======== Document extract

The Ikogosi Warm Springs is a tourist attraction located at Ikogosi, a town in Ekiti State, southwestern Nigeria. Flowing abreast the warm spring is another cold spring which meets the warm spring at a confluence, each maintaining its thermal properties.
These attributes make the spring a tourist attraction in Nigeria.
Research suggested that the warm spring has a temperature of about 70 °C at the source and 37 °C at the confluence.

==Background and history of the Ikogosi Warm Springs (1952-1977)==
In 1952, Southern Baptist missionary, Rev. John S. McGee, from his mission base in the nearby Ekiti town of Igede, went to the source of the hot and cold springs, about which he had heard from the Ikogosi people. Initially, he was discouraged from doing this, for reasons of the tradition he had heard from the local residents, which was that nobody should ever visit the source of these two streams, because of the idea that to do so would be to invite death from the supernatural forces that were responsible for this strange, and most unusual, feature of nature. In spite of these "warnings," Rev. McGee made his way through the bush/forest, up the hill to the source of the two side-by-side springs. According to Rev. McGee's later brief, written account, "After seeing it, I felt that it could be used for a good purpose. I discussed the possible use of it with some of the Mission and (Nigerian Baptist) Convention friends. With the growing interest of Royal Ambassador work, and youth work, we felt that it could best be used by building a Youth Camp. I took it up with the Ekiti Association and we decided to build a camp for our R.A.s and G.A.s. The land was secured through the Convention."

================

:: Problem set ::
1. In the passage on the Ikogosi Warm Springs, what temperature does research give for the warm spring at its confluence with the cold spring?
2. Condense the paragraph of the passage on the Ikogosi Warm Springs that begins "In 1952, Southern Baptist missionary" into a shorter version that keeps its main facts.
The stored data that comes next is unrelated to the passage on the Ikogosi Warm Springs.

======== Supplied data

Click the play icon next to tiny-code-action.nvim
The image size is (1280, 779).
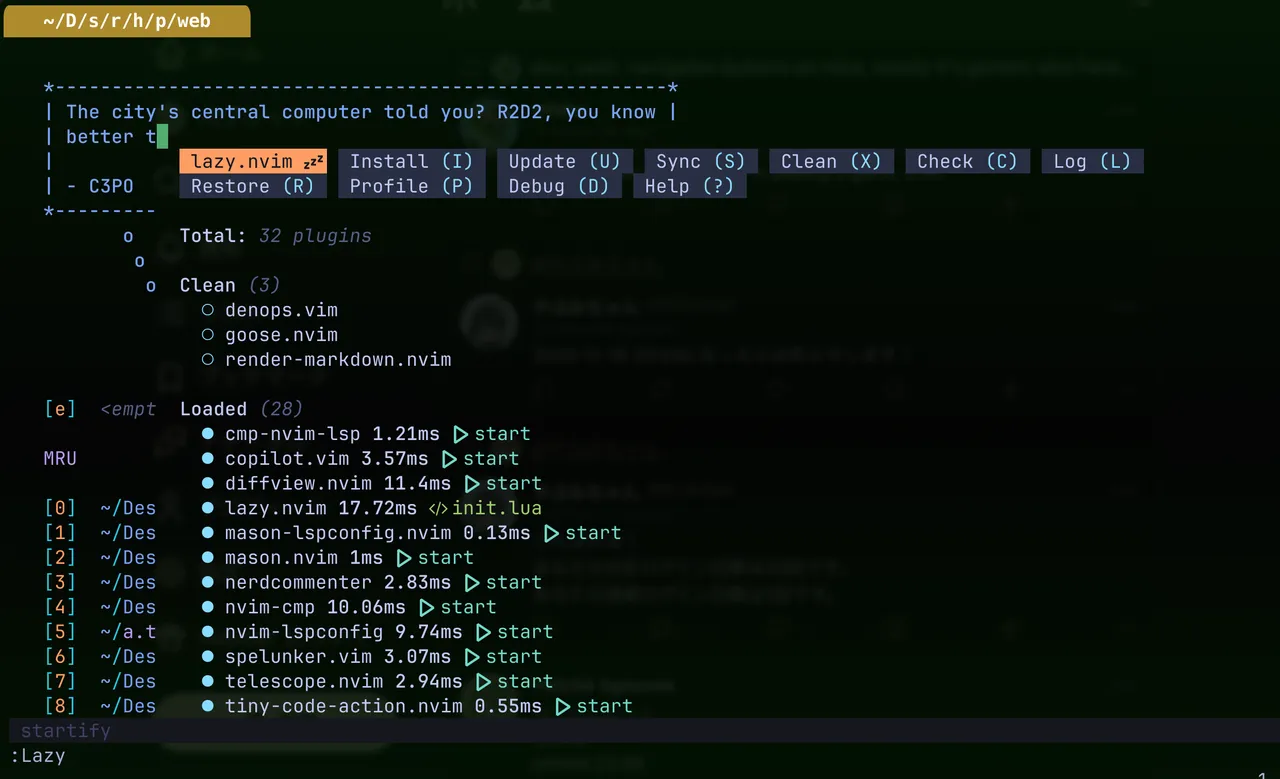point(563,706)
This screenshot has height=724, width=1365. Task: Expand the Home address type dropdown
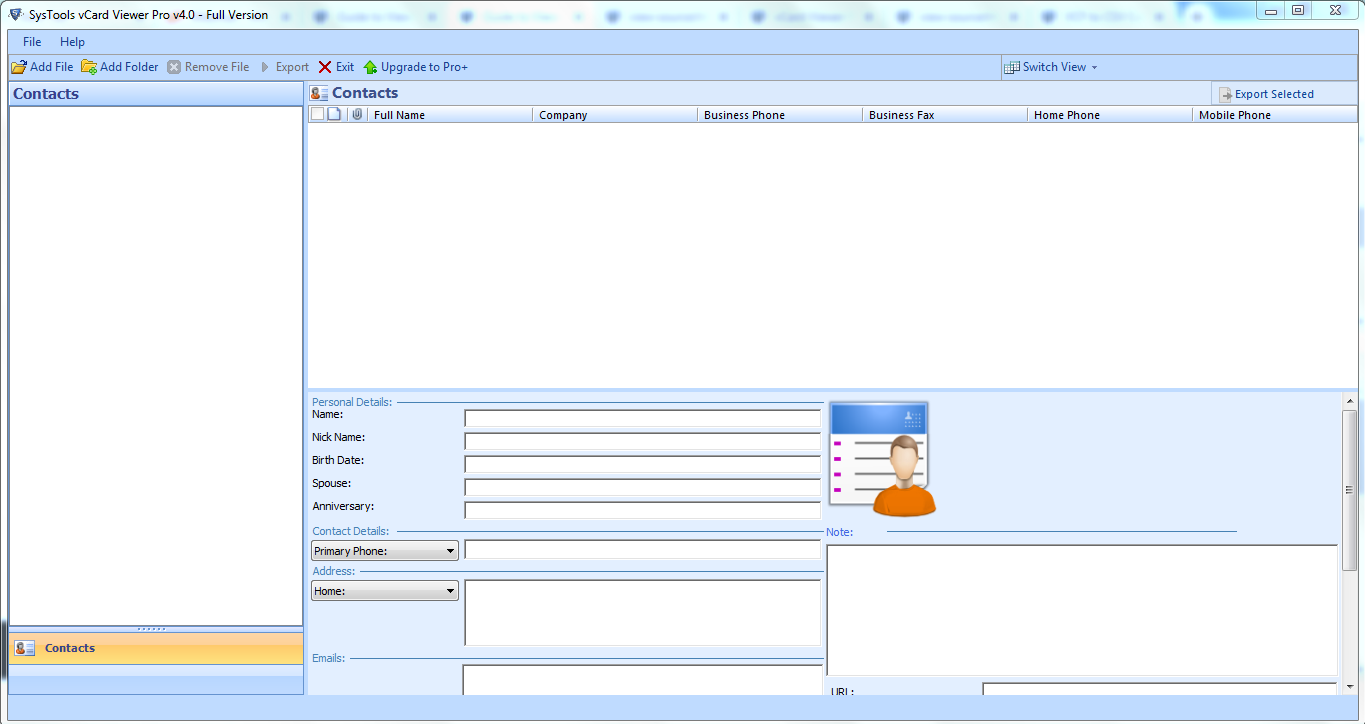[385, 591]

================

:: Exercise answers ::
1. About 37 °C.

2. In 1952, Rev. John S. McGee, a Southern Baptist missionary based in the nearby Ekiti town of Igede, went to the source of the hot and cold springs. Local tradition held that visiting the source would invite death from supernatural forces. He went anyway and climbed through the bush to the two side-by-side springs. He believed the site could serve a good purpose. After discussing it with Mission and Convention friends, he and the Ekiti Association decided to build a youth camp there for R.A.s and G.A.s. The Convention secured the land.